Madoka and Sayaka's relationship function similarly to that of a knight and a princess, so both their friendship or couple pairing are interesting to me. It seems to be intentional that Sayaka was crafted with a knight motif in mind to click with Madoka's vulnerability. The tragedy is that Sayaka was way too young and inexperienced to be shouldering such expectations in a friendship. Taking up the role of a protector at every turn because she wanted to protect everyone has always been a contributing factor to how fast Sayaka burned out.
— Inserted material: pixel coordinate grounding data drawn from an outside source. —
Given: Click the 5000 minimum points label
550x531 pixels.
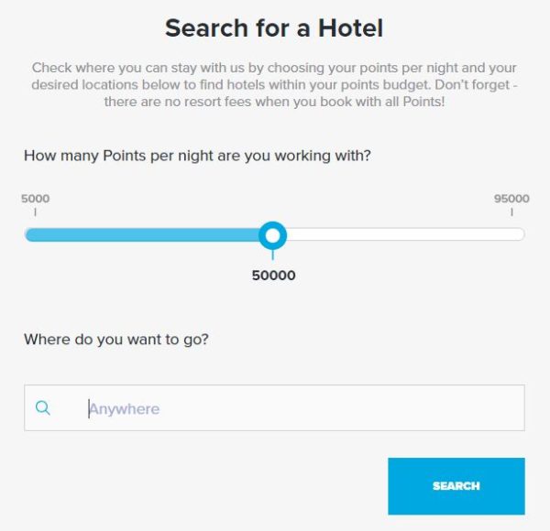Looking at the screenshot, I should 35,199.
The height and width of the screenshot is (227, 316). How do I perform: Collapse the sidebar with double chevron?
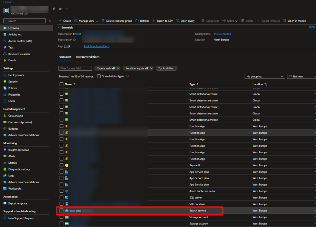50,21
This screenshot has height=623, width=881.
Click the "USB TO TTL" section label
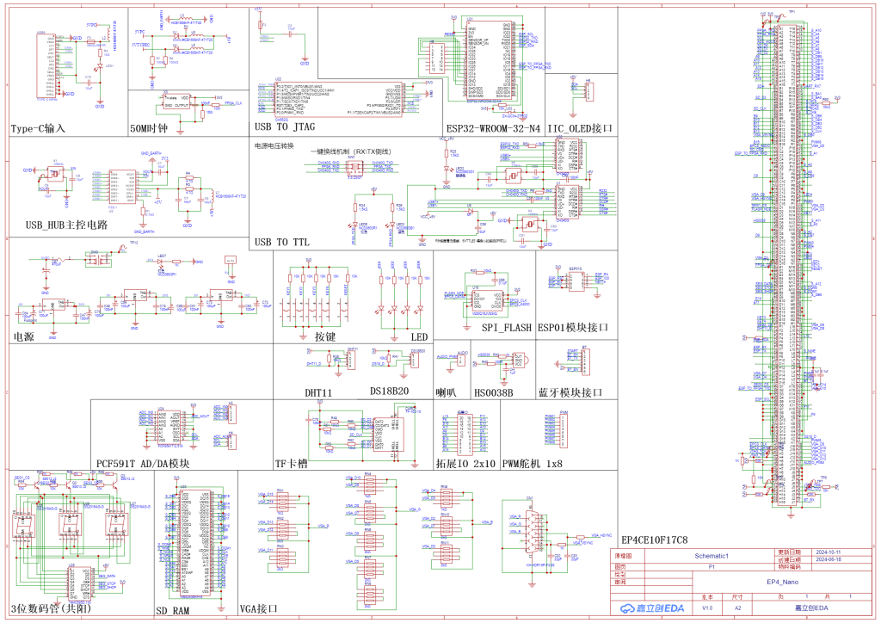pyautogui.click(x=282, y=243)
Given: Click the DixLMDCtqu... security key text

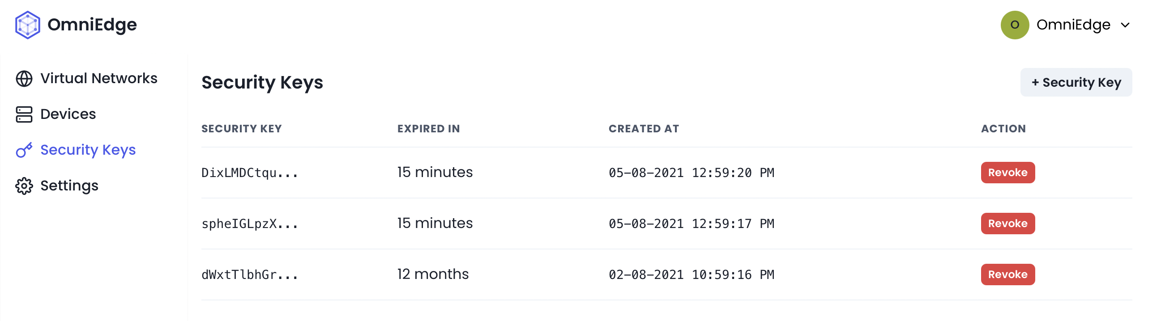Looking at the screenshot, I should coord(249,173).
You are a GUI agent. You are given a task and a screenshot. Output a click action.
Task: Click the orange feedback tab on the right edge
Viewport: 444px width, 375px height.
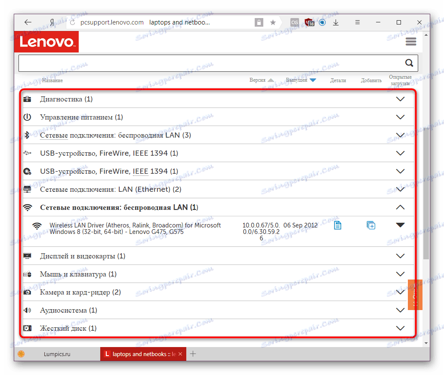415,295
Contrarily, Madoka's struggle with her own helplessness throughout the show was also part of the reason why Sayaka said a lot of terrible thing to her, but deeply regretted her actions to the point where she succumbed to Witching out away from Madoka. Madoka, at least in this "final" timeline, was not there to see her own childhood best friend change into something else. To, in a way, "die", and be reborn as the same monster that all magical girls were hunting after in a frenzy. Homura was right that Sayaka brings Madoka grief — it seems that in almost timeline, since Sayaka becomes a Witch as long as she becomes a magical girl unlike Mami or Kyoko, Sayaka is a consistent source of Madoka's grief. Whenever Madoka becomes a magical girl, then, her aspirations are based on Sayaka's sacrifice and ideals, except Madoka actually has the power to "save everyone". I believe Madoka loved Sayaka as Sayaka may not have been an "effective" magical girl, but she was the one who was willing to sacrifice her soul for her ideals, regardless of how naïve they were. To Madoka, who was so ensnared by her sense of uselessness, Sayaka was the closest thing to an idol or a star for the courage required to be a magical girl. Sayaka's desire to make the world a safer and justified place for people was so inspiring to Madoka that even when Madoka becomes Kriemhild Gretchen, the Witch's whole gimmick is "creating heaven on earth, a Witch content only if there is no more grief in existence". A prospect deeply held onto by Madoka that even Gretchen embodies it.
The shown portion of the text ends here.